[Passage to read]
╔══

The “net price” patients actually pay for Eli Lilly’s insulin fell by 8.1 percent to $135 a patient per month in 2018 from $147 in 2014, the company said in a shareholder report released Monday. The net price is the total paid after factoring in rebates and discounts. The insulin’s average list price before the discounts rose 51.9 percent to $594 per patient each month.

“We believe that the additional information disclosed … will provide greater transparency into the significant rebates and discounts we provide to payers and other supply chain entities for this important medicine,” the company said in a statement to CNBC.

The report comes after the Senate Finance Committee, led by Chairman Sen. Chuck Grassley, R-Iowa., launched an investigation into rising insulin prices, writing to Eli Lilly, Novo Nordisk and Sanofi, asking them why the cost of the nearly 100-year-old medication had rapidly risen.

High drug costs have become a rare bipartisan issue with lawmakers on both sides of the aisle demanding something be done. President Donald Trump has made lowering prices one of the key issues of his administration. Democrats are jockeying to prove they can lead reform.

The Centers for Disease Control and Prevention estimates more than 30 million Americans have diabetes. The annual cost of insulin for people with Type 1 diabetes in the U.S. nearly doubled from 2012 to 2016 to $5,700 from $2,900.

Drugmakers argue these prices are simply the price that’s advertised, not what consumers actually pay. But people without insurance may be forced to pay upfront, sometimes leaving them with a mountain of debt.

Drug companies have blamed pharmacy benefit managers, sometimes called middlemen, for the sticker shock some patients see at the counter. Drugmakers argue that PBMs should pass the rebates negotiated with manufactures along to patients.

The Trump administration earlier this year proposed a rule to end the industry-wide system of rebates, a change that Lilly and other pharmaceutical companies welcomed.

Earlier this month, Eli Lilly announced plans to sell a half-price version of Humalog. The rebranded product called Insulin Lispro would be $137.35 per vial. Humalog, which makes $3 billion in annual sales, will remain available, Eli Lilly said.

Eli Lilly, with a market cap of more than more than $132 billion, has seen its share rise 67.7 percent over a 12-month period. The stock is up more than 10 percent this year.

–Reuters contributed to this report.

╚══

[Given information]
╔══

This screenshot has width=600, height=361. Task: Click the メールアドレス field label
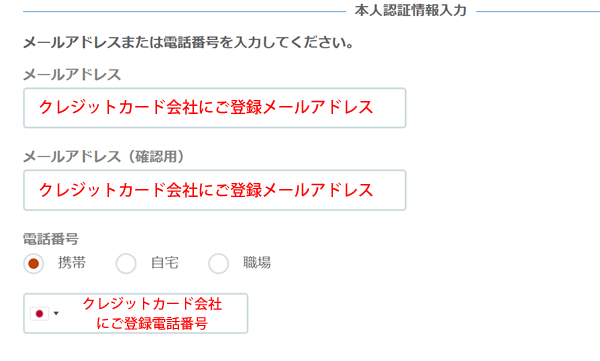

╚══

[Required action 1] Translate this sentence from the article on insulin prices into Spanish: "The net price is the total paid after factoring in rebates and discounts."
[Required action 2] From the article on insulin prices, reproduce the passage from "The Trump administration" up to and including "percent this year.".
The data has no connection to the article on insulin prices.

[Exercise output 1] El precio neto es el total pagado después de tener en cuenta los reembolsos y descuentos.

[Exercise output 2]
The Trump administration earlier this year proposed a rule to end the industry-wide system of rebates, a change that Lilly and other pharmaceutical companies welcomed.

Earlier this month, Eli Lilly announced plans to sell a half-price version of Humalog. The rebranded product called Insulin Lispro would be $137.35 per vial. Humalog, which makes $3 billion in annual sales, will remain available, Eli Lilly said.

Eli Lilly, with a market cap of more than more than $132 billion, has seen its share rise 67.7 percent over a 12-month period. The stock is up more than 10 percent this year.